A Potential Resolution: Participatory Action Research?

“Participatory action research (PAR) is one of the best known variants among action approaches, described by Kidd and Kral (2005) as “a process in which people (researchers and participants) develop goals and methods, participate in the gathering and analysis of data, and implement the results in a way that will raise critical consciousness and promote change in the lives of those involved – changes that are in the direction and control of the participating group or community.” (p.187) In PAR, therefore, the distinction between researcher and research is challenged, so that participants are given the opportunity to be actively involved in identifying and addressing issues that affect them and their communities (Minkler & Wallerstein, 2003). Such challenges pose challenges for professional researchers: Kidd and Kral (2005) noted that participatory projects can be fraught with ambiguities that can tempt researchers to fall back on the comforts of a less egalitarian model in which they hold more power. As such, researchers must be prepared to engage in personal struggle with their own deeply embedded beliefs about what constitutes knowledge. This idea of personal engagement contradicts the relatively neutral and distant posture to which mental health professionals are traditionally trained—a posture that ultimately separates them from from those with whom they work through the establishment of a power dynamic.”(Italics mine) (Smith, 2009 P.162)

I wonder about the potential of being part of the wave of organizations leading the way in Participatory Action Research with our T-MAPs project.

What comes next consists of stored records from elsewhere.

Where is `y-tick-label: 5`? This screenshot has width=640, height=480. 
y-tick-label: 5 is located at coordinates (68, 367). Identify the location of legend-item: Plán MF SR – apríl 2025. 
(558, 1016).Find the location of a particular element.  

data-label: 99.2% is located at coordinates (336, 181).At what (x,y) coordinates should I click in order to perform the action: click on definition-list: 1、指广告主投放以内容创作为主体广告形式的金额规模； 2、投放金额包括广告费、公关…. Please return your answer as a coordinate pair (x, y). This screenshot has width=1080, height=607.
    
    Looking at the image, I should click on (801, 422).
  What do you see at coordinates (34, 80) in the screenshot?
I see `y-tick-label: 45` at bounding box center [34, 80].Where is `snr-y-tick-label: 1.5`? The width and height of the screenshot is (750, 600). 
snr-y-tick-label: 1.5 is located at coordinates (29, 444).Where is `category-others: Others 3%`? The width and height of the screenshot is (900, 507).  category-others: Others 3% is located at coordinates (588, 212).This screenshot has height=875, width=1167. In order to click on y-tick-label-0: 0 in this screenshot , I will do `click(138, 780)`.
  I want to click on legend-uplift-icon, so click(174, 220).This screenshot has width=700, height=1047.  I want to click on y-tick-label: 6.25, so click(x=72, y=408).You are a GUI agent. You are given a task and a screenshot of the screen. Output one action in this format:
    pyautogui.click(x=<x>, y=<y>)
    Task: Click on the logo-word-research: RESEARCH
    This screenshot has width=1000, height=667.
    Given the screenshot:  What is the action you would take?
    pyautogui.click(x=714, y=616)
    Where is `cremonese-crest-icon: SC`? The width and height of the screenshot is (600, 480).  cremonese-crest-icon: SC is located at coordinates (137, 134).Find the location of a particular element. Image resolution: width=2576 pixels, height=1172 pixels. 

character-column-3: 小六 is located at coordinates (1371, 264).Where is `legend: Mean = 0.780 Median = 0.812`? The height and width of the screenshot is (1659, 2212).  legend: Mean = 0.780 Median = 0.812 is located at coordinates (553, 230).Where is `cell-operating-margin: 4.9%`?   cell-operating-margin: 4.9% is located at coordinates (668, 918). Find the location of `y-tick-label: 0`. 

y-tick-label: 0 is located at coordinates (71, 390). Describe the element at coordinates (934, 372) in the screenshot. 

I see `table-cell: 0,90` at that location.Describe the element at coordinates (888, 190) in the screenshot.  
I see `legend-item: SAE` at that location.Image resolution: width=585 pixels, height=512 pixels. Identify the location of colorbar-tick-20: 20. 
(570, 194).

“Participatory action research, therefore, suggests a direction for mental health professionals who, in keeping with a social justice perspective, would like to (1) contradict the dominant/superordinate power relations inherent in traditional research paradigms, (2) transform therapeutic practice in the context of oppression, and (3) incorporate community knowledge into the creation of transformed interventions.” (Smith, 2009 P.162)

Conclusion

T-MAPs has the potential to take many forms, its future will depend in part on how skillfully  the realms of the personal and political, the clinical and peer can be merged. While there are plenty of references to draw upon,  it will also be necessary for me to be thinking outside the box. If something can be created that is useful both for the oppressed, as well as those “not as oppressed” it can be a powerful tool which not only can help bring many people together, but may be more economically viable..

 

One of the most important aspects of what is considered “mental illness” in our society has to do with communication: our ability to be able to talk to one another in ways we can understand. A key strength of T-MAPs is it’s message, which  crosses many boundaries with the potential for cross-racial and cross-class organizing.

 

By next fall I plan to have developed a T-MAPs program, which will be ready to implement in New York City with a diverse group of participants. My goal is to have clinical supervision in order to make it happen. Issues still to be resolved include: will we use the language and format of Participatory Action Research, and how will we balance the complex power dynamics of peer and professional?. In the meantime, I am grateful to have had the opportunity to engage with this thought provoking materials in the context of a social work program at Silberman.